» YOUR ASSIGNMENT: Your response must be made up of each line in the data below that contains the string "Enable".

═════ INPUT FOR THIS TASK

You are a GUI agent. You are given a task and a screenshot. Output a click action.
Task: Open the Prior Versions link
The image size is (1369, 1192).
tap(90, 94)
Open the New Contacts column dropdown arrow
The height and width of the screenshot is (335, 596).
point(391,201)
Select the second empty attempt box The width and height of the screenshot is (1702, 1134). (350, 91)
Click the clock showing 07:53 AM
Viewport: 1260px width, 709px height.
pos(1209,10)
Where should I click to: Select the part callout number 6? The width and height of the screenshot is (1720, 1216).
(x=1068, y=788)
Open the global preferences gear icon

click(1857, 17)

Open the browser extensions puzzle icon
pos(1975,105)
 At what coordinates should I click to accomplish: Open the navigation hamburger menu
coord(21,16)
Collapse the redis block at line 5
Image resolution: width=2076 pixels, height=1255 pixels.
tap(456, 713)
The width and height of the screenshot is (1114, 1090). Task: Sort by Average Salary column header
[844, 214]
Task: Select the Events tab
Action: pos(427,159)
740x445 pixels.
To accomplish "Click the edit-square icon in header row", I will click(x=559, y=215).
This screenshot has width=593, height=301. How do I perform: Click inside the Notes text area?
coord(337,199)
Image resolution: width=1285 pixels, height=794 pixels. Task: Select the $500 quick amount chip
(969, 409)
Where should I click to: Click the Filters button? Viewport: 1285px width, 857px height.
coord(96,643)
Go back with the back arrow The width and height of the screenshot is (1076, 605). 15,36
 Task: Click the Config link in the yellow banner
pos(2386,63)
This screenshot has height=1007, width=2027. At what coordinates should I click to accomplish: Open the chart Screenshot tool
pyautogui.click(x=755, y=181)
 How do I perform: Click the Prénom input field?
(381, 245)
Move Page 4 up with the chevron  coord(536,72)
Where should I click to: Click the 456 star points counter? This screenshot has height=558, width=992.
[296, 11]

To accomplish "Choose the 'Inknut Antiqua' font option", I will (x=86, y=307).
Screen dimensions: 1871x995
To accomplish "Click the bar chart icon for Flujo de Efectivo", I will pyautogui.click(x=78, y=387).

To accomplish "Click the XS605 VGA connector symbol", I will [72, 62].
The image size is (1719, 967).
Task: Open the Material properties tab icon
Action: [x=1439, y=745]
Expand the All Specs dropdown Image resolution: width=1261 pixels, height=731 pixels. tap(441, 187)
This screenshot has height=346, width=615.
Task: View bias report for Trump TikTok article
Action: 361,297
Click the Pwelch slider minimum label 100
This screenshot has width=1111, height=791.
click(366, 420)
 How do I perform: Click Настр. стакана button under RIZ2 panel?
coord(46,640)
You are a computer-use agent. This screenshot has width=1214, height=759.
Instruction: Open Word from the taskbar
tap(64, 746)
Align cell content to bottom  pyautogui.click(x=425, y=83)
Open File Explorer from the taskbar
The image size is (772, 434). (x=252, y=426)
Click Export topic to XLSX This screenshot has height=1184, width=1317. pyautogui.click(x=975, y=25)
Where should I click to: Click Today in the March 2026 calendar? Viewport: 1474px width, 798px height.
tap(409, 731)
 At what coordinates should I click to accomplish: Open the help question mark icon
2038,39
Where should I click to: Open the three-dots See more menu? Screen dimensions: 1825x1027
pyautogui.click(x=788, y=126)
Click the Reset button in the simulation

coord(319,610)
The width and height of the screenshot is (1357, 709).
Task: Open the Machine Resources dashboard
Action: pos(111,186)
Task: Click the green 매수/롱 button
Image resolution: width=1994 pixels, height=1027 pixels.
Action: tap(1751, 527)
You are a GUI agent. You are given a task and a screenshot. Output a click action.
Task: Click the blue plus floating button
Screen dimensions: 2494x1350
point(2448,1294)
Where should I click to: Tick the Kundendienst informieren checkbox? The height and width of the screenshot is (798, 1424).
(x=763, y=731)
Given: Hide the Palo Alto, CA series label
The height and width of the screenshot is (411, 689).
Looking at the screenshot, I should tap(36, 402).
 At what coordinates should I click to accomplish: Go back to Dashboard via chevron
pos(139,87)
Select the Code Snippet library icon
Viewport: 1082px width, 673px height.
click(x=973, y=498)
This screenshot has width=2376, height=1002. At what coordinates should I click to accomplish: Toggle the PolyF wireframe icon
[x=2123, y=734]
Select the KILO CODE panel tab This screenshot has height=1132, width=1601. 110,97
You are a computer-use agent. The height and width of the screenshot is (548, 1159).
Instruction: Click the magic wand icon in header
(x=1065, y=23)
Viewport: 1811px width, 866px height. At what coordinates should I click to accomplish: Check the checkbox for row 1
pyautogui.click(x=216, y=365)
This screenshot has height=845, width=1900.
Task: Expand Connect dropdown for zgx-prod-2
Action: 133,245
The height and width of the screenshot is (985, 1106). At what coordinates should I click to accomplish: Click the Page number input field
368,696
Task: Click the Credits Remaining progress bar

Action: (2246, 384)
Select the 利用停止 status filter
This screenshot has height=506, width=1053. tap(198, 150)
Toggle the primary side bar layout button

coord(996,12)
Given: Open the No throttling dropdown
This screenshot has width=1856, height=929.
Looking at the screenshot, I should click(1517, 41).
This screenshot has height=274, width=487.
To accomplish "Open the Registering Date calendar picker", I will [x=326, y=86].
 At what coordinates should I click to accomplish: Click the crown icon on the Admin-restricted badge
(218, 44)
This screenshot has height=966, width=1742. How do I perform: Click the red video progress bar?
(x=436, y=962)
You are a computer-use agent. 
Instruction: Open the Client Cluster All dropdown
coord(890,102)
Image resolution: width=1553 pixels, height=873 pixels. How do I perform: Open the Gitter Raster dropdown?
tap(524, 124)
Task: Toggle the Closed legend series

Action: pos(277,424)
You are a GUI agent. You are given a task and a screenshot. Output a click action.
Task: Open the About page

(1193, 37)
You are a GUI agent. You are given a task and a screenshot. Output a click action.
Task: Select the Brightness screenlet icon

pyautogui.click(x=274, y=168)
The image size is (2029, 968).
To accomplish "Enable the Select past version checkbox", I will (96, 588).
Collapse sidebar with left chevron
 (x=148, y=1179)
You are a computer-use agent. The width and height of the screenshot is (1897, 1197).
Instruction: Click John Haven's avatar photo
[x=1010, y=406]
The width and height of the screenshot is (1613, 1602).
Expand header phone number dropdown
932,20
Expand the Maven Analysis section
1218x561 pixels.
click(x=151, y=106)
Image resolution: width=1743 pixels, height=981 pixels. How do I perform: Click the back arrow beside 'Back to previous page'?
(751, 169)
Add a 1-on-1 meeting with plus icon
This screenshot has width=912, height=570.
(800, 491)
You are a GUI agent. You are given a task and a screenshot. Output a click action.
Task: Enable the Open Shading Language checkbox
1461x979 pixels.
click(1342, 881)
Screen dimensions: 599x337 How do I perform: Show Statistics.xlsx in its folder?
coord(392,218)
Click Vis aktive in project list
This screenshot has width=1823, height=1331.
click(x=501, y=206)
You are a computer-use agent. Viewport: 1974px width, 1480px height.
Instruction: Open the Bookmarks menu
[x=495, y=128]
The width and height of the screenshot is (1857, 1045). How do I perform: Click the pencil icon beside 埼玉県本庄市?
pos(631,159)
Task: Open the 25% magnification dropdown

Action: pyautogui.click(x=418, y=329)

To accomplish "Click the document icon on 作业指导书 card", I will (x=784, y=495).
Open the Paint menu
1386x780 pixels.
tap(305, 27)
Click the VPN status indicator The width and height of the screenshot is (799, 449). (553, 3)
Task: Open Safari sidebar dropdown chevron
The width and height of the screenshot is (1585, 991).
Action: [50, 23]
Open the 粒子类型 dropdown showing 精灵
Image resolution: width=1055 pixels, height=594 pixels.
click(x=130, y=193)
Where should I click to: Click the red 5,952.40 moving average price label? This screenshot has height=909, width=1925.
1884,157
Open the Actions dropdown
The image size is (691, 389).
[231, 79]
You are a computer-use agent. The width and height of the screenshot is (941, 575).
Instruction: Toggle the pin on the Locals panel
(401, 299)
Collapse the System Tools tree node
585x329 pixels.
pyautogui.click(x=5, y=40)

══════════

» RESULT OF THE TASK:
To accomplish "Enable the Select past version checkbox", I will (96, 588).
Task: Enable the Open Shading Language checkbox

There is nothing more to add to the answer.